A Solitary Walker: The first presentiment of spring

By MICKI COLBECK

For the Valley News

Published: 02-02-2024 10:01 PM

It is Imbolc, the time for lambing, seed catalogues, and garden sketches. Groundhogs and bears are stirring. The sun lingers on the western hills, listing just a bit more to the north each afternoon.

We are at the halfway point between the longest winter night and the equal nights and days of spring equinox. When I open my eyes in the morning and look out toward Kibling Hill, it rests in a fiery orange alpenglow as the sun takes its sweet time to crest the pines.

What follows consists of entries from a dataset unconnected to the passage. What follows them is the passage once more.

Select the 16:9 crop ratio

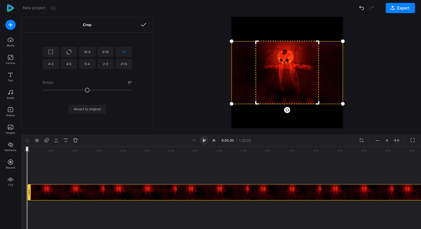(x=87, y=52)
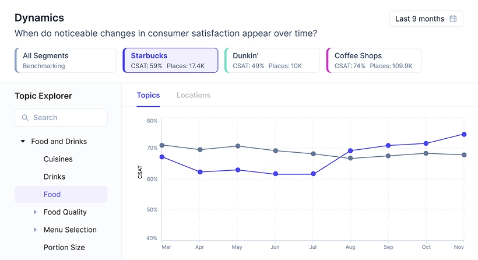This screenshot has width=478, height=260.
Task: Switch to the Locations tab
Action: pos(194,95)

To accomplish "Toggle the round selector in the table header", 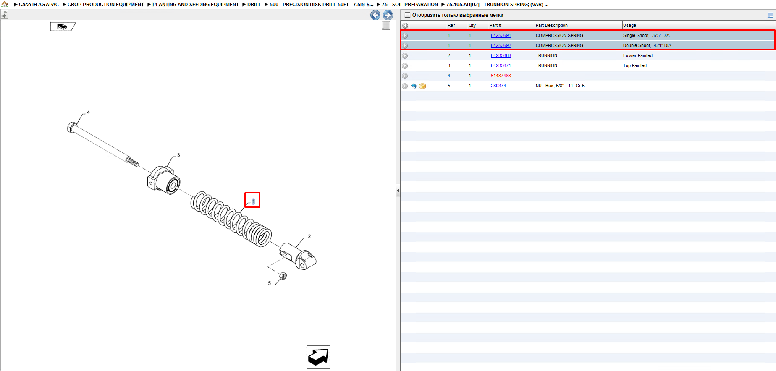I will point(405,26).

The willows along the Ompomponoosuc are just starting to glow yellow. We smell the change when the dogs and I go out skiing in the slush, and the odors of rodents drive the dogs to leap, nose first into the snow. I hear it in the voices of raucous crows and blue jays preparing to claim territory. I smile at the bright blobs of yellow on the butts of a few male goldfinch, and red on the purples. It won’t be long before these flocking birds go off to their nesting lands and pair up, the purple finches likely to Canada, and the goldfinches who might stick around, waiting until the thistle seeds are ripe in July.

I love Imbolc, or St. Brigid’s Day as it became known after Christianity moved across Europe, and the pagan goddess Brigid became a saint. I love knowing that we have made it through the darkest nights of winter, even though February can bring biting cold, March may dump deep, wet snowfalls and April, always cruel, bounces between Hawaii and Antarctica.

Brigid could have been a Vermont woman, pagan goddess of poets, leechcraft, and smithing. She is fierce, a protector, a woman of insight. She reminds me of our local women farmers, Amy, at Rockbottom, Hillary at Winding Brook, Nora at Sweetland. These women work year-round to birth lambs or cows, to plant crops, to manage farm crews, to bring the community wholesome foods from the land, while raising their own children.

We are reminded on St. Brigid’s day to do the following:

Find good omens for the weather, collect seaweeds and old grass for fertilizer, examine the stocks in the house, clean the house, make special food, make butter, make straw crosses to put above the door, put offerings in the window, make a good fire, dance and sing.

And, I will add, think about joining a CSA to help support our local Brigids and their farms.